Pietro Valpreda era innocente e quella strage fu commessa dal gruppo di Ordine
Nuovo veneto. Non è una banalità: i giovani sono il futuro di tutti noi e per
loro e con loro possiamo costruire una società in cui nessuno sia più costretto
a subire quello che, noi e il Paese, abbiamo subito. A questi ragazzi che ci
guardano con occhi intelligenti e curiosi, spieghiamo la nostra storia. Diciamo
loro che la ricerca di giustizia e verità nei casi migliori è un risultato, ma
soprattutto è un processo, è un percorso, come il nostro, lungo e pieno di
ostacoli con grandi sacrifici anche familiari. E a chi fra loro ci chiede come
abbiamo fatto a rimanere saldi in tutti questi anni, rispondiamo che abbiamo
fatto come gli alberi: abbiamo cambiato le foglie, ma conservato le nostre
radici.
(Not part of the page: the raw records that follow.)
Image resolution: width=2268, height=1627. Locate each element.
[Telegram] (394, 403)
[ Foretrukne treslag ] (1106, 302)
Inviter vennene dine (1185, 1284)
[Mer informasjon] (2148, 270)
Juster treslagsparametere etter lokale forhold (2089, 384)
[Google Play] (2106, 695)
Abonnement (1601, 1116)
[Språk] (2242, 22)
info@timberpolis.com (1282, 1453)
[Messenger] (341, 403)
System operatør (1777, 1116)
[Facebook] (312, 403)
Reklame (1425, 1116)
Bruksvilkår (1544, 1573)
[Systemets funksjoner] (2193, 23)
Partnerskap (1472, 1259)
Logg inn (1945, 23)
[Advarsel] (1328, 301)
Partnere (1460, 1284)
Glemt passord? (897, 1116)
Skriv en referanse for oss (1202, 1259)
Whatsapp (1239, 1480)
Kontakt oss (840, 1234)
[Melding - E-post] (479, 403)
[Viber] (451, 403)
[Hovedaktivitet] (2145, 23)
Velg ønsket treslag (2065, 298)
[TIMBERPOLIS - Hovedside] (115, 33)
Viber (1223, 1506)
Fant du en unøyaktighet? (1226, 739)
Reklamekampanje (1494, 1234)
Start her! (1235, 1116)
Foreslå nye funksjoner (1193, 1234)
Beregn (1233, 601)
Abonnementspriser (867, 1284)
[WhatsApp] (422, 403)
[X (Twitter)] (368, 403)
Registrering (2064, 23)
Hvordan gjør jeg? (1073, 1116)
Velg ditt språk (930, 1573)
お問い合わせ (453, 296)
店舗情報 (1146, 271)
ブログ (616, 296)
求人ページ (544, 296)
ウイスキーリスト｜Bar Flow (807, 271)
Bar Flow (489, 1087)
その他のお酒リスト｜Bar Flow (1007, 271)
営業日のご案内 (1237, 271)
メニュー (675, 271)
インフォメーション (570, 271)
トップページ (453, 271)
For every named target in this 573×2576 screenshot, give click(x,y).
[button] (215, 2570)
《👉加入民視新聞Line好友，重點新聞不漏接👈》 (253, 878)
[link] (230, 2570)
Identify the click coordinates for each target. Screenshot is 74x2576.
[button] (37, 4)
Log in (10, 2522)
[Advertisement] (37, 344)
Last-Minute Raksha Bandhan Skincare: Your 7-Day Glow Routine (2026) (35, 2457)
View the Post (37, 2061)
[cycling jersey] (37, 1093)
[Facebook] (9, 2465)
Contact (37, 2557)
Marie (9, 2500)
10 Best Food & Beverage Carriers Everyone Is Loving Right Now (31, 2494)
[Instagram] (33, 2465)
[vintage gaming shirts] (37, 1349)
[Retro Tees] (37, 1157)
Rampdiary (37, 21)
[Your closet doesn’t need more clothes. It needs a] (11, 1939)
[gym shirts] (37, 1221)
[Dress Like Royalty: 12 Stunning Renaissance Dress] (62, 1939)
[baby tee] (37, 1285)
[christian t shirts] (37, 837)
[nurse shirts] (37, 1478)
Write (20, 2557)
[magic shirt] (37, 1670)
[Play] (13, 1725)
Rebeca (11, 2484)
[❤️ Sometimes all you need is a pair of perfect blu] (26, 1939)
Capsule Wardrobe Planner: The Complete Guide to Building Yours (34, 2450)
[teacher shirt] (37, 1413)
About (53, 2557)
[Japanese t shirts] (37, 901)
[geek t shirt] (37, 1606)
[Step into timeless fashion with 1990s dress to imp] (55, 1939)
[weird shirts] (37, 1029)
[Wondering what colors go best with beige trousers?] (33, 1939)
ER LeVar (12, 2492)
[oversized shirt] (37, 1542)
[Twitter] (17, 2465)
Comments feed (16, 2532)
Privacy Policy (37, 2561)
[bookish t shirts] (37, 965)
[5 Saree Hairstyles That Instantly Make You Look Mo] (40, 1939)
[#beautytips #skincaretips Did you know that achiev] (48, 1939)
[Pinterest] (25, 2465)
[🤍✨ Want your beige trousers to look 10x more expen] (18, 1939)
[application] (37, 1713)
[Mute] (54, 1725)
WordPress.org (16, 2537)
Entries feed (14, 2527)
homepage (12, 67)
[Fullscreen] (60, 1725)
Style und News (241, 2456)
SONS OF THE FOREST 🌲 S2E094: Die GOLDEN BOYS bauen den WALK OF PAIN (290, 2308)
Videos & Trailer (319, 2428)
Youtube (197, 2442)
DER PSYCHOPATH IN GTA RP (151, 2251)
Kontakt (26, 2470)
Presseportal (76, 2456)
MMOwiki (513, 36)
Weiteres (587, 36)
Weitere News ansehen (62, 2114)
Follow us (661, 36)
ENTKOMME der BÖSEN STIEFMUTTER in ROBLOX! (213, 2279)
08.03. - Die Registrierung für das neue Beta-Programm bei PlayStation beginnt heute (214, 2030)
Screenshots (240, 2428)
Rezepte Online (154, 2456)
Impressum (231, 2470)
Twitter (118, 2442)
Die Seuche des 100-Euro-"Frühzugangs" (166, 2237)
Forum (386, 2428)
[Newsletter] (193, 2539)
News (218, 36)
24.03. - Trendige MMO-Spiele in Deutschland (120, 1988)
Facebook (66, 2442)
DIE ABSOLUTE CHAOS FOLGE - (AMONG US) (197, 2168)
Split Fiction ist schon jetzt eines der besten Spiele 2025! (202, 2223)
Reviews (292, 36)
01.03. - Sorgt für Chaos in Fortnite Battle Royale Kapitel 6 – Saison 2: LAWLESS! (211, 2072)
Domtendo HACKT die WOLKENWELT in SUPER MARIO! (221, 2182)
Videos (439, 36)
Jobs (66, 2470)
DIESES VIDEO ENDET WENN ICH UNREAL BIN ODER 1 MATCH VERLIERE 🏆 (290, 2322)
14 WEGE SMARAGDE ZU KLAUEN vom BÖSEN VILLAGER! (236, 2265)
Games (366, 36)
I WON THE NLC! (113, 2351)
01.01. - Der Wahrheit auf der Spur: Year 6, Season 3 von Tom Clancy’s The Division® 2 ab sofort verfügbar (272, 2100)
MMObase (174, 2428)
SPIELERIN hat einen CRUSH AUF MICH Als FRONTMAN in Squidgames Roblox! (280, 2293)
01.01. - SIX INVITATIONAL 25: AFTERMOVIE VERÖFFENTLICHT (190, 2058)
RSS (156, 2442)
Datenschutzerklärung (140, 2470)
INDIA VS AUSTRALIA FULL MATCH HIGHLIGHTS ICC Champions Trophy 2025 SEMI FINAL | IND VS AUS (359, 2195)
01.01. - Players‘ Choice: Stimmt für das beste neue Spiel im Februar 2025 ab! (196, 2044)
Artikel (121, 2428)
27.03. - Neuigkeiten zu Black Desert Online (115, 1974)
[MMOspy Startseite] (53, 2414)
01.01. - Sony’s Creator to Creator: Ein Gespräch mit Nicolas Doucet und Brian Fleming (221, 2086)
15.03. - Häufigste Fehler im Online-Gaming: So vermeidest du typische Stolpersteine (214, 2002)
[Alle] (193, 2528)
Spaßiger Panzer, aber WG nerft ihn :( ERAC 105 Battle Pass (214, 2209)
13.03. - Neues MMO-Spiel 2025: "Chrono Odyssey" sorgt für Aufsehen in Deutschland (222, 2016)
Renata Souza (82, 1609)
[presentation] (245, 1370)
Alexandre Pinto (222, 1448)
Il primo presidente dell’associazione tra i familiari delle vittime è
stato Torquato Secci: un grande uomo, che qui aveva perso suo figlio, è stato
per noi come un padre. Con lui abbiamo affrontato e superato tanti ostacoli, e
molte delle vittorie ottenute dopo la sua scomparsa sono maturate grazie ai semi
piantati con lui: gli accertamenti nelle aule giudiziarie, il reato di
depistaggio, il coinvolgimento artistico con “Il Concorso internazionale di
composizione “2 Agosto” che è uno dei maggiori concorsi di composizione
d’Italia, nato nel 1994. Il prossimo anno, a parlare da questo palco sarà un
nuovo presidente, eletto dall’assemblea odierna dell’associazione tra i
familiari delle vittime della strage del 2 agosto 1980, che nominerà Paolo
Lambertini, attuale vicepresidente, carica che ricopre da nove anni, figlio di
Mirella Fornasari, una dipendente della CIGAR, perita nella strage. Da parte mia
continuerò il mio impegno e darò il mio contributo come presidente onorario
dell’Associazione. Cambieranno le foglie, conserveremo le radici. Cambieranno le
persone rimarranno i nostri principi di giustizia e verità. E come ogni albero
robusto, avremo ancora bisogno di un terreno fertile e un sano nutrimento: il
vostro sostegno e supporto, la vostra partecipazione che dà forza e significato
alle nostre battaglie. Mi piace passare il testimone con alcune parole di Aldo
Moro: “Quando si dice la verità non bisogna dolersi di averla detta. La verità è
sempre illuminante. Ci aiuta ad essere coraggiosi.”. Il coraggio non ci è mai
mancato e non ci mancherà. La verità e la giustizia saranno sempre il nostro
faro. Dal profondo del cuore GRAZIE a tutti Voi.